- Provided text -
<<<<

Autumn in the Lake District

The view from the footbridge outside the Mill
It's that time of year again, approaching Hallowe'en - the colourful preamble to the dark, never-ending winter months of the far north. This year Autumn has been spectacular, with long sunny days, very little wind or rain to blast the leaves from the trees and they are gradually beginning to burn like torches beside the river.

These are the old copper beeches that line the lane that runs up from the river to the hamlet of Bongate - named because the bonded slaves that served the castle used to live here, probably in dreadful hovels. It's a little more genteel these days.

This year the swans have raised five cygnets, all as big as their parents now, though still with their grey colouring, and yesterday I saw them begin their journey down the river - the last I will see of them until the parents (hopefully) return next spring to raise another brood.
And I've been busy, picking the green windfalls out of the grass and making them into jelly with some blackberries sourced up the lane. There's nothing more satisfying than eating food you haven't had to pay for and that you know is free from any artificial preservatives or pesticides.

>>>>

- Task requirements -
A - Name every season of the year that the Lake District text mentions.
B - Please rewrite the Lake District text, everything from "Autumn in the" down to "beside the river.", with "footbridge" changed to "stone bridge".
The data that comes after this has nothing to do with the Lake District text.

- Supplied material -
<<<<

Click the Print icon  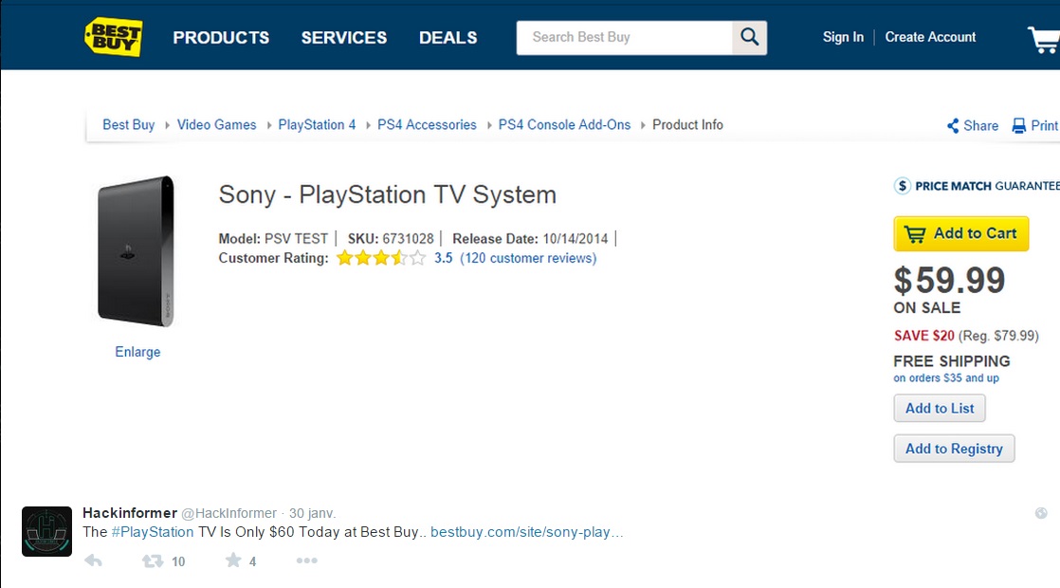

>>>>

- Written answers -
A - Autumn, winter, spring

B -
Autumn in the Lake District

The view from the stone bridge outside the Mill
It's that time of year again, approaching Hallowe'en - the colourful preamble to the dark, never-ending winter months of the far north. This year Autumn has been spectacular, with long sunny days, very little wind or rain to blast the leaves from the trees and they are gradually beginning to burn like torches beside the river.